### What needs to be done
Please return the lines below verbatim, beginning at the one that has "The image size is (1250, 586)." and stopping after the one that has "This screenshot has height=1270, width=952.", and add no other lines.

*** Opening of Excerpted data ***

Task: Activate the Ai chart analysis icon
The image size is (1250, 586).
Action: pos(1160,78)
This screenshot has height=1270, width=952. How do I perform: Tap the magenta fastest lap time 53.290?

*** Close of Excerpted data ***
*** Opening of Excerpted data ***

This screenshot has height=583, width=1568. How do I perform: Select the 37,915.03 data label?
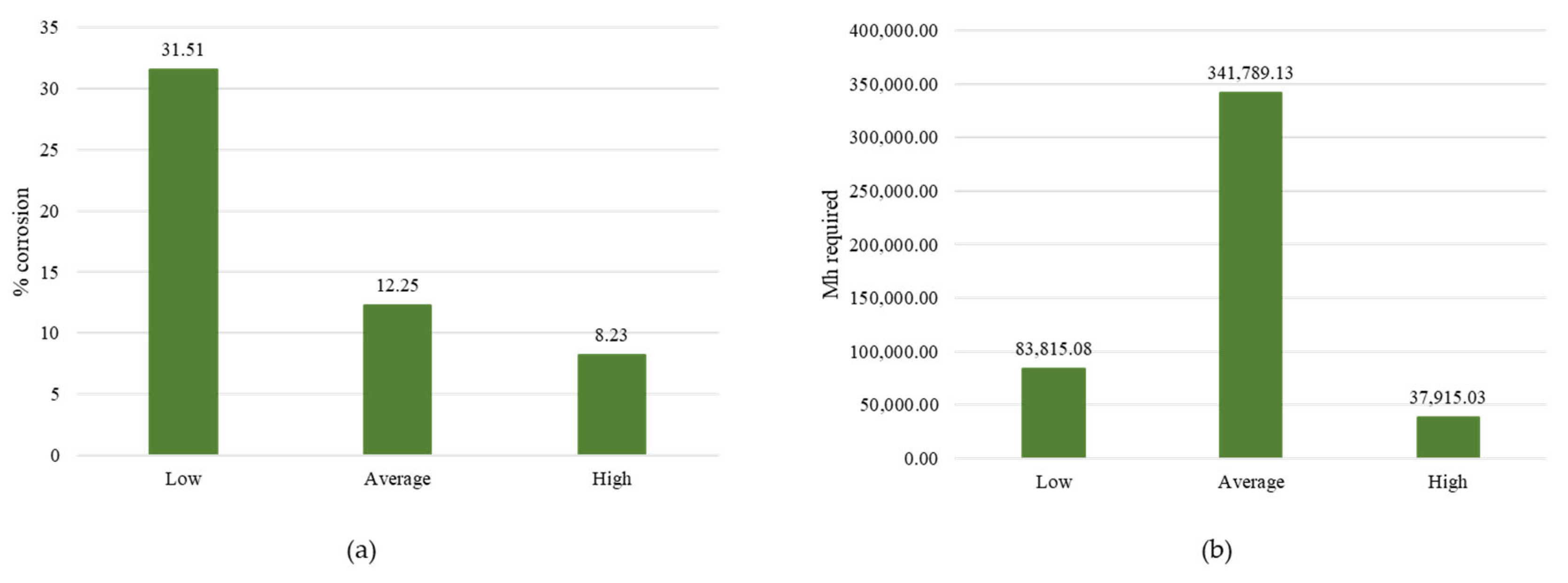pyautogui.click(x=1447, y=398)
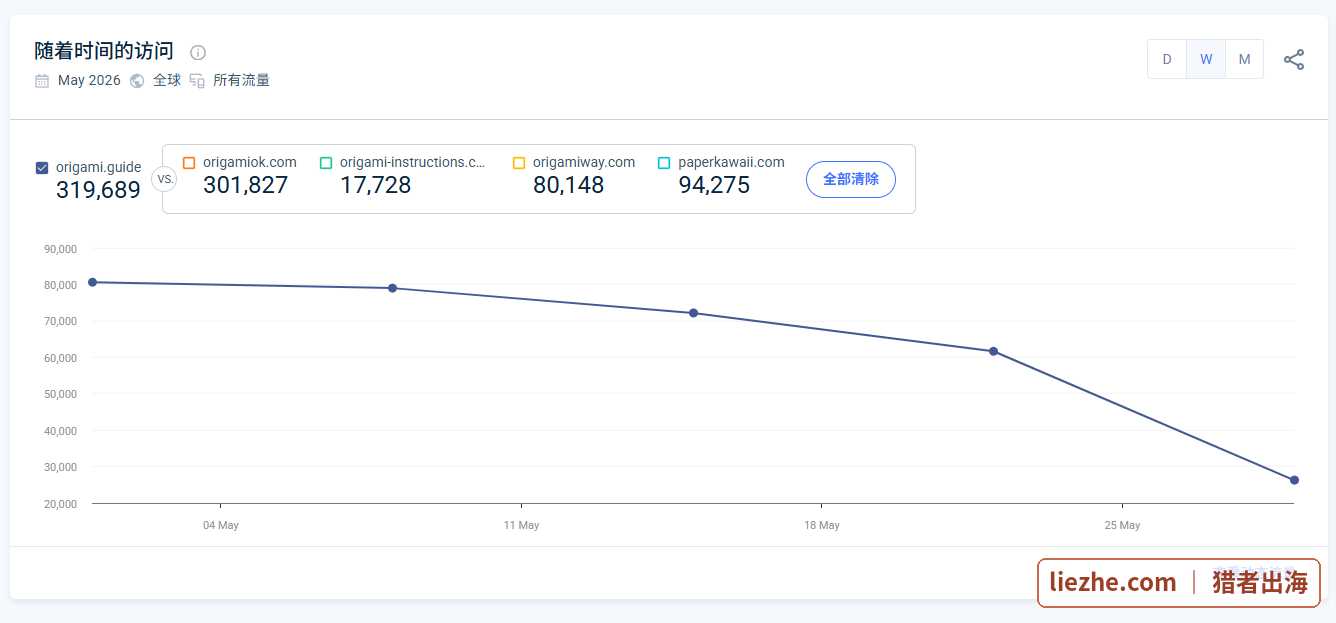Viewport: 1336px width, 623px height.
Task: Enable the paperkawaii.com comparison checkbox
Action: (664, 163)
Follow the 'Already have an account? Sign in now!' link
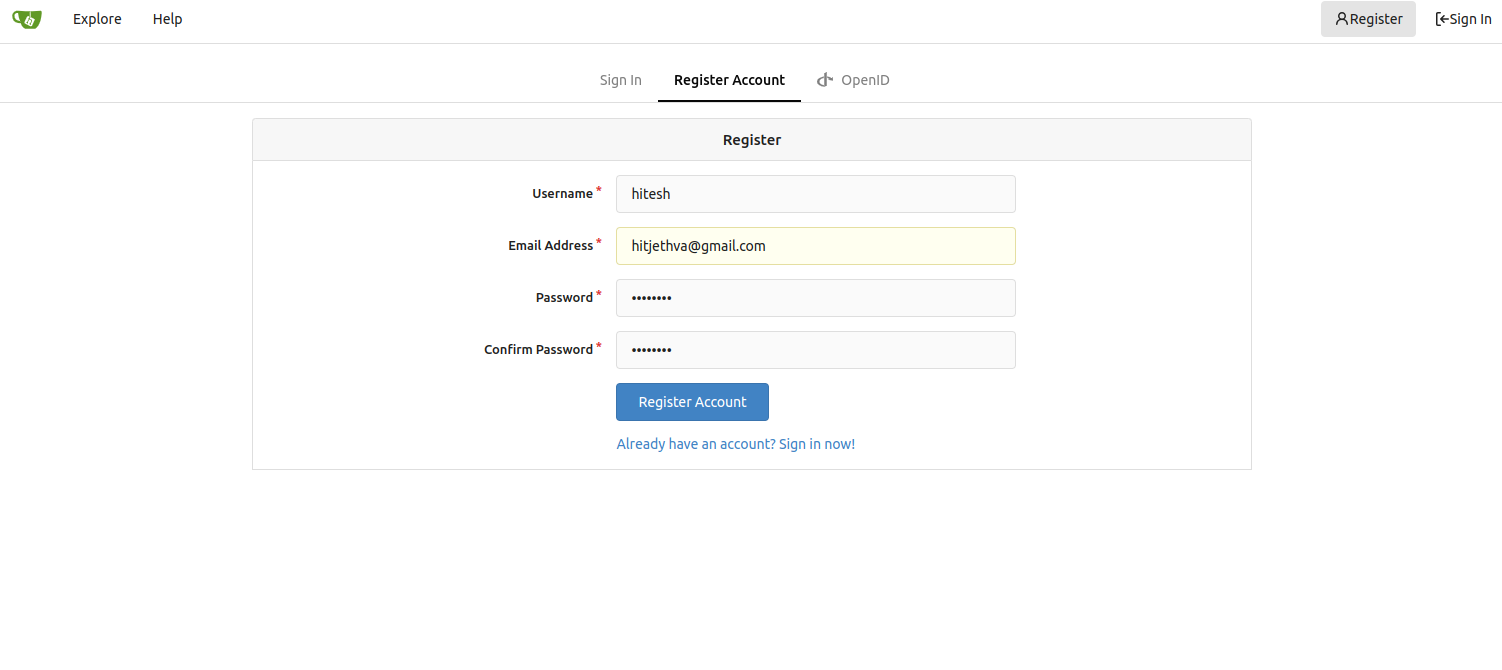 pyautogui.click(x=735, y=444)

*** Close of Excerpted data ***

### Task output
The image size is (1250, 586).
Action: pos(1160,78)
This screenshot has height=1270, width=952. How do I perform: Tap the magenta fastest lap time 53.290?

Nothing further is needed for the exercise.